"""

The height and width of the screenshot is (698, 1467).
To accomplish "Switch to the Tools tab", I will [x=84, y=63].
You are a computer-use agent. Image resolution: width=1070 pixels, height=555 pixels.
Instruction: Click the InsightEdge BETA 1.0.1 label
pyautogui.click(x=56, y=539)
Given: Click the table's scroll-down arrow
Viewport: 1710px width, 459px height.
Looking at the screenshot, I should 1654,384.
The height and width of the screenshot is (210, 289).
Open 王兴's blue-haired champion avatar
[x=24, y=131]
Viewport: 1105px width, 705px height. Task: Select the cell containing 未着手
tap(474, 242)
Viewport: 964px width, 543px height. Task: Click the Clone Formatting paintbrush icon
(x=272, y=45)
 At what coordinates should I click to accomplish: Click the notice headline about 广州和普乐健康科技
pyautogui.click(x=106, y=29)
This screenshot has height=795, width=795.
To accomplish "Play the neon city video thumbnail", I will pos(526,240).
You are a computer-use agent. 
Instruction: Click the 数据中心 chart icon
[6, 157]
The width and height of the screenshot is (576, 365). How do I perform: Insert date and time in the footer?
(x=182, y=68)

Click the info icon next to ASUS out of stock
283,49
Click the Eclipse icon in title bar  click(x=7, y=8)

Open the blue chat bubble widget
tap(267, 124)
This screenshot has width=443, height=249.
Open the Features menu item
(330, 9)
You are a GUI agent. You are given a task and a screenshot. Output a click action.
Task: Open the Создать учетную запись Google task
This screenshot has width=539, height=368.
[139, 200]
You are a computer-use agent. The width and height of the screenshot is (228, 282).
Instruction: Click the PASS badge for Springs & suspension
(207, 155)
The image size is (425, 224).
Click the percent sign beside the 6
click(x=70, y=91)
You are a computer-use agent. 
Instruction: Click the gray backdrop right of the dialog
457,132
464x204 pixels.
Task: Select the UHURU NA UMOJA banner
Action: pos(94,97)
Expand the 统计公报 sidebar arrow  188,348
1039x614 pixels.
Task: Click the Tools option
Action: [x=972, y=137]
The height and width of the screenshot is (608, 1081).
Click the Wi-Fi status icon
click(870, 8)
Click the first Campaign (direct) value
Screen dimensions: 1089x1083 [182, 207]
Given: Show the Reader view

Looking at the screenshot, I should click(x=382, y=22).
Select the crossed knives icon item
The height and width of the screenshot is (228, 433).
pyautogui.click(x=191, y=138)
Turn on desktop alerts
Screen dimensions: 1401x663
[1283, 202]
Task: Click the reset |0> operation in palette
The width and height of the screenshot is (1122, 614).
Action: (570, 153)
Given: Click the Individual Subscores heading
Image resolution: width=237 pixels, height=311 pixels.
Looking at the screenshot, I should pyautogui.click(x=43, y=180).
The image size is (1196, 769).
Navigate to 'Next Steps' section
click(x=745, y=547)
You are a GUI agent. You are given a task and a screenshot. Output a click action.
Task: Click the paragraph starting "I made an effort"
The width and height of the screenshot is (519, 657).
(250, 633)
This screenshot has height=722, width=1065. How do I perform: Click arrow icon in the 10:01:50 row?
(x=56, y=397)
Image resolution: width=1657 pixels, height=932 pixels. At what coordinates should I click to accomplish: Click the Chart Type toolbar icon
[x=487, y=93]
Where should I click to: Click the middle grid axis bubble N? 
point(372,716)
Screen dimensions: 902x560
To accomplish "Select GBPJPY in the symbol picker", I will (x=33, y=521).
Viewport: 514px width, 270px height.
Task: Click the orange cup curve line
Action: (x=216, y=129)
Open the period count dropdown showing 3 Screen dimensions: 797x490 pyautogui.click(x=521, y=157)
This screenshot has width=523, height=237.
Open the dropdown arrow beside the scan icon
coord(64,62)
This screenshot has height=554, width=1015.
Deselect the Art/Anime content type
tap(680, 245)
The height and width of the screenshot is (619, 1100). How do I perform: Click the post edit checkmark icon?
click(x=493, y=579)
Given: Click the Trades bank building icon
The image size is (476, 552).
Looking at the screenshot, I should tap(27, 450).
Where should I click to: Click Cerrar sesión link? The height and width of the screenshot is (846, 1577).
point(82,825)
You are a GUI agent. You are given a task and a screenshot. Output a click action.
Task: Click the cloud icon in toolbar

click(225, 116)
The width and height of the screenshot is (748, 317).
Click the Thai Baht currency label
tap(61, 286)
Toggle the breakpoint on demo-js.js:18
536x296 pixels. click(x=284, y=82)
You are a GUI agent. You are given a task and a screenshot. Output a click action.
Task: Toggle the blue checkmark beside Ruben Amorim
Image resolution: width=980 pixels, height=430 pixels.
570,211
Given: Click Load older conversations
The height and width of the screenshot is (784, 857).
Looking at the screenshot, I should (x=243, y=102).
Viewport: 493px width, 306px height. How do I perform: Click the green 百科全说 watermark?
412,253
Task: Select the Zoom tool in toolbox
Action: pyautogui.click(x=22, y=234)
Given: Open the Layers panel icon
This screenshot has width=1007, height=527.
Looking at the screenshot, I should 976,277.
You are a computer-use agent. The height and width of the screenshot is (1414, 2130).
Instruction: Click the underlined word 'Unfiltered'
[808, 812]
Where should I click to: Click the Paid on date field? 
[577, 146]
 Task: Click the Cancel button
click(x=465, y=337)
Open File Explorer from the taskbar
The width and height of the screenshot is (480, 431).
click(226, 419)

"""

Rewrite the listing above, replacing each instance of "computer-use agent" with "desktop automation agent" and leaving everything else unchanged.

## TASK SOLUTION
The height and width of the screenshot is (698, 1467).
To accomplish "Switch to the Tools tab", I will [x=84, y=63].
You are a desktop automation agent. Image resolution: width=1070 pixels, height=555 pixels.
Instruction: Click the InsightEdge BETA 1.0.1 label
pyautogui.click(x=56, y=539)
Given: Click the table's scroll-down arrow
Viewport: 1710px width, 459px height.
Looking at the screenshot, I should 1654,384.
The height and width of the screenshot is (210, 289).
Open 王兴's blue-haired champion avatar
[x=24, y=131]
Viewport: 1105px width, 705px height. Task: Select the cell containing 未着手
tap(474, 242)
Viewport: 964px width, 543px height. Task: Click the Clone Formatting paintbrush icon
(x=272, y=45)
 At what coordinates should I click to accomplish: Click the notice headline about 广州和普乐健康科技
pyautogui.click(x=106, y=29)
This screenshot has height=795, width=795.
To accomplish "Play the neon city video thumbnail", I will pos(526,240).
You are a desktop automation agent. 
Instruction: Click the 数据中心 chart icon
[6, 157]
The width and height of the screenshot is (576, 365). How do I perform: Insert date and time in the footer?
(x=182, y=68)

Click the info icon next to ASUS out of stock
283,49
Click the Eclipse icon in title bar  click(x=7, y=8)

Open the blue chat bubble widget
tap(267, 124)
This screenshot has width=443, height=249.
Open the Features menu item
(330, 9)
You are a GUI agent. You are given a task and a screenshot. Output a click action.
Task: Open the Создать учетную запись Google task
This screenshot has width=539, height=368.
[139, 200]
You are a desktop automation agent. The width and height of the screenshot is (228, 282).
Instruction: Click the PASS badge for Springs & suspension
(207, 155)
The image size is (425, 224).
Click the percent sign beside the 6
click(x=70, y=91)
You are a desktop automation agent. 
Instruction: Click the gray backdrop right of the dialog
457,132
464x204 pixels.
Task: Select the UHURU NA UMOJA banner
Action: pos(94,97)
Expand the 统计公报 sidebar arrow  188,348
1039x614 pixels.
Task: Click the Tools option
Action: [x=972, y=137]
The height and width of the screenshot is (608, 1081).
Click the Wi-Fi status icon
click(870, 8)
Click the first Campaign (direct) value
Screen dimensions: 1089x1083 [182, 207]
Given: Show the Reader view

Looking at the screenshot, I should click(x=382, y=22).
Select the crossed knives icon item
The height and width of the screenshot is (228, 433).
pyautogui.click(x=191, y=138)
Turn on desktop alerts
Screen dimensions: 1401x663
[1283, 202]
Task: Click the reset |0> operation in palette
The width and height of the screenshot is (1122, 614).
Action: (570, 153)
Given: Click the Individual Subscores heading
Image resolution: width=237 pixels, height=311 pixels.
Looking at the screenshot, I should pyautogui.click(x=43, y=180).
The image size is (1196, 769).
Navigate to 'Next Steps' section
click(x=745, y=547)
You are a GUI agent. You are given a task and a screenshot. Output a click action.
Task: Click the paragraph starting "I made an effort"
The width and height of the screenshot is (519, 657).
(250, 633)
This screenshot has height=722, width=1065. How do I perform: Click arrow icon in the 10:01:50 row?
(x=56, y=397)
Image resolution: width=1657 pixels, height=932 pixels. At what coordinates should I click to accomplish: Click the Chart Type toolbar icon
[x=487, y=93]
Where should I click to: Click the middle grid axis bubble N? 
point(372,716)
Screen dimensions: 902x560
To accomplish "Select GBPJPY in the symbol picker", I will (x=33, y=521).
Viewport: 514px width, 270px height.
Task: Click the orange cup curve line
Action: (x=216, y=129)
Open the period count dropdown showing 3 Screen dimensions: 797x490 pyautogui.click(x=521, y=157)
This screenshot has width=523, height=237.
Open the dropdown arrow beside the scan icon
coord(64,62)
This screenshot has height=554, width=1015.
Deselect the Art/Anime content type
tap(680, 245)
The height and width of the screenshot is (619, 1100). How do I perform: Click the post edit checkmark icon?
click(x=493, y=579)
Given: Click the Trades bank building icon
The image size is (476, 552).
Looking at the screenshot, I should tap(27, 450).
Where should I click to: Click Cerrar sesión link? The height and width of the screenshot is (846, 1577).
point(82,825)
You are a GUI agent. You are given a task and a screenshot. Output a click action.
Task: Click the cloud icon in toolbar

click(225, 116)
The width and height of the screenshot is (748, 317).
Click the Thai Baht currency label
tap(61, 286)
Toggle the breakpoint on demo-js.js:18
536x296 pixels. click(x=284, y=82)
You are a GUI agent. You are given a task and a screenshot. Output a click action.
Task: Toggle the blue checkmark beside Ruben Amorim
Image resolution: width=980 pixels, height=430 pixels.
570,211
Given: Click Load older conversations
The height and width of the screenshot is (784, 857).
Looking at the screenshot, I should (x=243, y=102).
Viewport: 493px width, 306px height. How do I perform: Click the green 百科全说 watermark?
412,253
Task: Select the Zoom tool in toolbox
Action: pyautogui.click(x=22, y=234)
Given: Open the Layers panel icon
This screenshot has width=1007, height=527.
Looking at the screenshot, I should 976,277.
You are a desktop automation agent. The height and width of the screenshot is (1414, 2130).
Instruction: Click the underlined word 'Unfiltered'
[808, 812]
Where should I click to: Click the Paid on date field? 
[577, 146]
 Task: Click the Cancel button
click(x=465, y=337)
Open File Explorer from the taskbar
The width and height of the screenshot is (480, 431).
click(226, 419)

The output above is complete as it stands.